*EXERCISE BRIEF*: Convert every line of the records below into a JSON list of strings, with one string per line and blank lines omitted.

*DATA LISTING*:
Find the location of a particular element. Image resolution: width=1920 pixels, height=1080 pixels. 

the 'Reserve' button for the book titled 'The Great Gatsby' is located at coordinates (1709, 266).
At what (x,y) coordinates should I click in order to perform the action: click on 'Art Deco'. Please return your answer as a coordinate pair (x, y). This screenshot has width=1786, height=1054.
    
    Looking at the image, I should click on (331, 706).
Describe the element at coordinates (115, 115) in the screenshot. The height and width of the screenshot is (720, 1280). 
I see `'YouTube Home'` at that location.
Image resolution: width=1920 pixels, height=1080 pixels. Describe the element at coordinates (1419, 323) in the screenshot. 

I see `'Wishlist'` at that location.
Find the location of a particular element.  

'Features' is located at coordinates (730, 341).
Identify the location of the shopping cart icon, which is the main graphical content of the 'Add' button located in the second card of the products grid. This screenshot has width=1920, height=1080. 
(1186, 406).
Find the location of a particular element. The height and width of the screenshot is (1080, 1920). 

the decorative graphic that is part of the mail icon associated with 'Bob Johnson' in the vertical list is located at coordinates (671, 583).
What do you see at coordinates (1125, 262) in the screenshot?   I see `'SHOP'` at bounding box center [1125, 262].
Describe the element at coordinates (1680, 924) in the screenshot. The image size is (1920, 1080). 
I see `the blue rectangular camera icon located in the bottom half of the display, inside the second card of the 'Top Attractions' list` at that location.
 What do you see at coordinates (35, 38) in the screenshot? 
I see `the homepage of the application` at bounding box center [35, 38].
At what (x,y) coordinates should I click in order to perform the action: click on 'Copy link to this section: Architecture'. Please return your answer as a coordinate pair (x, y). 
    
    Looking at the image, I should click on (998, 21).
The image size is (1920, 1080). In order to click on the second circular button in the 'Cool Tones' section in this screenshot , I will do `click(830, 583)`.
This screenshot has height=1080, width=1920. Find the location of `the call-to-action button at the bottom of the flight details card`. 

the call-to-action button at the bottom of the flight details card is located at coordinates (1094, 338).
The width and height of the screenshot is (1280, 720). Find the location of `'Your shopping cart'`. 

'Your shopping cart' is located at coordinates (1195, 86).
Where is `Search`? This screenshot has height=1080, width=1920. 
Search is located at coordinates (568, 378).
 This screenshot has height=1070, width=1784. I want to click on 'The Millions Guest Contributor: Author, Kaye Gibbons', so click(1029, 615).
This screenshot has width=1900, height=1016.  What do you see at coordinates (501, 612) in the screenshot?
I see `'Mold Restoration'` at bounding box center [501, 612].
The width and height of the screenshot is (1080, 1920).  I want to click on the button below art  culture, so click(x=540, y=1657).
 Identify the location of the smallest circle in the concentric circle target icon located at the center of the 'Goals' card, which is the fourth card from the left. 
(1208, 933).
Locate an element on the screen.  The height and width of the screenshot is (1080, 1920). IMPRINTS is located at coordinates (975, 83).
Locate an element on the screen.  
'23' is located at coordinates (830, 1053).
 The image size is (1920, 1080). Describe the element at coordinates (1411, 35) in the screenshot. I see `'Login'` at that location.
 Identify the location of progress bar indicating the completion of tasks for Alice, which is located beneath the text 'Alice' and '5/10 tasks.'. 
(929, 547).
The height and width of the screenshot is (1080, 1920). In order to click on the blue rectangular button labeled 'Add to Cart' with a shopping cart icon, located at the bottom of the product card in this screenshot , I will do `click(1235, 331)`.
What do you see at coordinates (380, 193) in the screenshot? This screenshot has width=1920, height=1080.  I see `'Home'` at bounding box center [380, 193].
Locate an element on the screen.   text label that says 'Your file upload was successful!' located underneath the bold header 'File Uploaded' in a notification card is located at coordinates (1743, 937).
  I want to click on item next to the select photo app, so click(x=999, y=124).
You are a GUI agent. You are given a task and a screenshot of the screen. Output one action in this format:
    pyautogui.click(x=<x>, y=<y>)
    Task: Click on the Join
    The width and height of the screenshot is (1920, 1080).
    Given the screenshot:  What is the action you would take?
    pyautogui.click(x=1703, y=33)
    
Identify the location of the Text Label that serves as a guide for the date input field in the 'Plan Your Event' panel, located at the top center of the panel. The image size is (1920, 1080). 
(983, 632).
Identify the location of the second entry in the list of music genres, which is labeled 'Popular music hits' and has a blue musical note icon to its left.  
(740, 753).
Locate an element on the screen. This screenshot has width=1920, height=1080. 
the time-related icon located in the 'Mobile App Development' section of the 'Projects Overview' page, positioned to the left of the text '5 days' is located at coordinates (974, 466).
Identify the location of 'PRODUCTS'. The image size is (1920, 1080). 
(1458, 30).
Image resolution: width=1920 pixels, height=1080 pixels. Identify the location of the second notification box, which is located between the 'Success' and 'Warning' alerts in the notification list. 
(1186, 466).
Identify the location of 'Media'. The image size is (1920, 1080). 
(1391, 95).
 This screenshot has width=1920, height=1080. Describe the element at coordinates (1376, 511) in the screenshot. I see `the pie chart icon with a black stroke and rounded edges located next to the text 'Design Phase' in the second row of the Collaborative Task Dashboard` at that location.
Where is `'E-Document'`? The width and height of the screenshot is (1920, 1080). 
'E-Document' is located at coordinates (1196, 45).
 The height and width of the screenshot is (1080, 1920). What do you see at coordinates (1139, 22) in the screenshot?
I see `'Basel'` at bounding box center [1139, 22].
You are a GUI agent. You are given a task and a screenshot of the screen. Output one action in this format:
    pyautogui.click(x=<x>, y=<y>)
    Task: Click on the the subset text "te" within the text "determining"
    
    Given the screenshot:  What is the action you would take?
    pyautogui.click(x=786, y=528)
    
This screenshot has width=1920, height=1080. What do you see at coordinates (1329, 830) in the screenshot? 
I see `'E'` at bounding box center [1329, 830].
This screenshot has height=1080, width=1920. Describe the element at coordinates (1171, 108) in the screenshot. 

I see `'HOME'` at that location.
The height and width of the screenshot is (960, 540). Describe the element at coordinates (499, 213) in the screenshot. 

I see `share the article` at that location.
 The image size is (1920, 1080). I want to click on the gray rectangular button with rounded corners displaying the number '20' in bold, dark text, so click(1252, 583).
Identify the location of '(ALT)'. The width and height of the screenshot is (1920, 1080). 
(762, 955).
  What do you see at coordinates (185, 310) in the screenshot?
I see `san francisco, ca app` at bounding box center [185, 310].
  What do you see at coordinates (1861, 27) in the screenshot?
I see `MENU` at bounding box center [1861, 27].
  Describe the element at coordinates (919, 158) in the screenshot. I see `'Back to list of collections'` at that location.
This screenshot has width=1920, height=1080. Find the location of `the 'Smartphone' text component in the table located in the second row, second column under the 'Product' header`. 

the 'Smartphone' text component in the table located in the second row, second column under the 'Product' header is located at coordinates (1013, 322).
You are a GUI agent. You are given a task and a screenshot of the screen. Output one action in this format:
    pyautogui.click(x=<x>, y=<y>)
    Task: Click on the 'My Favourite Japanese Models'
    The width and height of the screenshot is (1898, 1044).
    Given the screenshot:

*FINAL RESULT*:
[
  "Find the location of a particular element. Image resolution: width=1920 pixels, height=1080 pixels. ",
  "the 'Reserve' button for the book titled 'The Great Gatsby' is located at coordinates (1709, 266).",
  "At what (x,y) coordinates should I click in order to perform the action: click on 'Art Deco'. Please return your answer as a coordinate pair (x, y). This screenshot has width=1786, height=1054.",
  "    Looking at the image, I should click on (331, 706).",
  "Describe the element at coordinates (115, 115) in the screenshot. The height and width of the screenshot is (720, 1280). ",
  "I see `'YouTube Home'` at that location.",
  "Image resolution: width=1920 pixels, height=1080 pixels. Describe the element at coordinates (1419, 323) in the screenshot. ",
  "I see `'Wishlist'` at that location.",
  "Find the location of a particular element.  ",
  "'Features' is located at coordinates (730, 341).",
  "Identify the location of the shopping cart icon, which is the main graphical content of the 'Add' button located in the second card of the products grid. This screenshot has width=1920, height=1080. ",
  "(1186, 406).",
  "Find the location of a particular element. The height and width of the screenshot is (1080, 1920). ",
  "the decorative graphic that is part of the mail icon associated with 'Bob Johnson' in the vertical list is located at coordinates (671, 583).",
  "What do you see at coordinates (1125, 262) in the screenshot?   I see `'SHOP'` at bounding box center [1125, 262].",
  "Describe the element at coordinates (1680, 924) in the screenshot. The image size is (1920, 1080). ",
  "I see `the blue rectangular camera icon located in the bottom half of the display, inside the second card of the 'Top Attractions' list` at that location.",
  " What do you see at coordinates (35, 38) in the screenshot? ",
  "I see `the homepage of the application` at bounding box center [35, 38].",
  "At what (x,y) coordinates should I click in order to perform the action: click on 'Copy link to this section: Architecture'. Please return your answer as a coordinate pair (x, y). ",
  "    Looking at the image, I should click on (998, 21).",
  "The image size is (1920, 1080). In order to click on the second circular button in the 'Cool Tones' section in this screenshot , I will do `click(830, 583)`.",
  "This screenshot has height=1080, width=1920. Find the location of `the call-to-action button at the bottom of the flight details card`. ",
  "the call-to-action button at the bottom of the flight details card is located at coordinates (1094, 338).",
  "The width and height of the screenshot is (1280, 720). Find the location of `'Your shopping cart'`. ",
  "'Your shopping cart' is located at coordinates (1195, 86).",
  "Where is `Search`? This screenshot has height=1080, width=1920. ",
  "Search is located at coordinates (568, 378).",
  " This screenshot has height=1070, width=1784. I want to click on 'The Millions Guest Contributor: Author, Kaye Gibbons', so click(1029, 615).",
  "This screenshot has width=1900, height=1016.  What do you see at coordinates (501, 612) in the screenshot?",
  "I see `'Mold Restoration'` at bounding box center [501, 612].",
  "The width and height of the screenshot is (1080, 1920).  I want to click on the button below art  culture, so click(x=540, y=1657).",
  " Identify the location of the smallest circle in the concentric circle target icon located at the center of the 'Goals' card, which is the fourth card from the left. ",
  "(1208, 933).",
  "Locate an element on the screen.  The height and width of the screenshot is (1080, 1920). IMPRINTS is located at coordinates (975, 83).",
  "Locate an element on the screen.  ",
  "'23' is located at coordinates (830, 1053).",
  " The image size is (1920, 1080). Describe the element at coordinates (1411, 35) in the screenshot. I see `'Login'` at that location.",
  " Identify the location of progress bar indicating the completion of tasks for Alice, which is located beneath the text 'Alice' and '5/10 tasks.'. ",
  "(929, 547).",
  "The height and width of the screenshot is (1080, 1920). In order to click on the blue rectangular button labeled 'Add to Cart' with a shopping cart icon, located at the bottom of the product card in this screenshot , I will do `click(1235, 331)`.",
  "What do you see at coordinates (380, 193) in the screenshot? This screenshot has width=1920, height=1080.  I see `'Home'` at bounding box center [380, 193].",
  "Locate an element on the screen.   text label that says 'Your file upload was successful!' located underneath the bold header 'File Uploaded' in a notification card is located at coordinates (1743, 937).",
  "  I want to click on item next to the select photo app, so click(x=999, y=124).",
  "You are a GUI agent. You are given a task and a screenshot of the screen. Output one action in this format:",
  "    pyautogui.click(x=<x>, y=<y>)",
  "    Task: Click on the Join",
  "    The width and height of the screenshot is (1920, 1080).",
  "    Given the screenshot:  What is the action you would take?",
  "    pyautogui.click(x=1703, y=33)",
  "Identify the location of the Text Label that serves as a guide for the date input field in the 'Plan Your Event' panel, located at the top center of the panel. The image size is (1920, 1080). ",
  "(983, 632).",
  "Identify the location of the second entry in the list of music genres, which is labeled 'Popular music hits' and has a blue musical note icon to its left.  ",
  "(740, 753).",
  "Locate an element on the screen. This screenshot has width=1920, height=1080. ",
  "the time-related icon located in the 'Mobile App Development' section of the 'Projects Overview' page, positioned to the left of the text '5 days' is located at coordinates (974, 466).",
  "Identify the location of 'PRODUCTS'. The image size is (1920, 1080). ",
  "(1458, 30).",
  "Image resolution: width=1920 pixels, height=1080 pixels. Identify the location of the second notification box, which is located between the 'Success' and 'Warning' alerts in the notification list. ",
  "(1186, 466).",
  "Identify the location of 'Media'. The image size is (1920, 1080). ",
  "(1391, 95).",
  " This screenshot has width=1920, height=1080. Describe the element at coordinates (1376, 511) in the screenshot. I see `the pie chart icon with a black stroke and rounded edges located next to the text 'Design Phase' in the second row of the Collaborative Task Dashboard` at that location.",
  "Where is `'E-Document'`? The width and height of the screenshot is (1920, 1080). ",
  "'E-Document' is located at coordinates (1196, 45).",
  " The height and width of the screenshot is (1080, 1920). What do you see at coordinates (1139, 22) in the screenshot?",
  "I see `'Basel'` at bounding box center [1139, 22].",
  "You are a GUI agent. You are given a task and a screenshot of the screen. Output one action in this format:",
  "    pyautogui.click(x=<x>, y=<y>)",
  "    Task: Click on the the subset text \"te\" within the text \"determining\"",
  "    Given the screenshot:  What is the action you would take?",
  "    pyautogui.click(x=786, y=528)",
  "This screenshot has width=1920, height=1080. What do you see at coordinates (1329, 830) in the screenshot? ",
  "I see `'E'` at bounding box center [1329, 830].",
  "This screenshot has height=1080, width=1920. Describe the element at coordinates (1171, 108) in the screenshot. ",
  "I see `'HOME'` at that location.",
  "The height and width of the screenshot is (960, 540). Describe the element at coordinates (499, 213) in the screenshot. ",
  "I see `share the article` at that location.",
  " The image size is (1920, 1080). I want to click on the gray rectangular button with rounded corners displaying the number '20' in bold, dark text, so click(1252, 583).",
  "Identify the location of '(ALT)'. The width and height of the screenshot is (1920, 1080). ",
  "(762, 955).",
  "  What do you see at coordinates (185, 310) in the screenshot?",
  "I see `san francisco, ca app` at bounding box center [185, 310].",
  "  What do you see at coordinates (1861, 27) in the screenshot?",
  "I see `MENU` at bounding box center [1861, 27].",
  "  Describe the element at coordinates (919, 158) in the screenshot. I see `'Back to list of collections'` at that location.",
  "This screenshot has width=1920, height=1080. Find the location of `the 'Smartphone' text component in the table located in the second row, second column under the 'Product' header`. ",
  "the 'Smartphone' text component in the table located in the second row, second column under the 'Product' header is located at coordinates (1013, 322).",
  "You are a GUI agent. You are given a task and a screenshot of the screen. Output one action in this format:",
  "    pyautogui.click(x=<x>, y=<y>)",
  "    Task: Click on the 'My Favourite Japanese Models'",
  "    The width and height of the screenshot is (1898, 1044).",
  "    Given the screenshot:"
]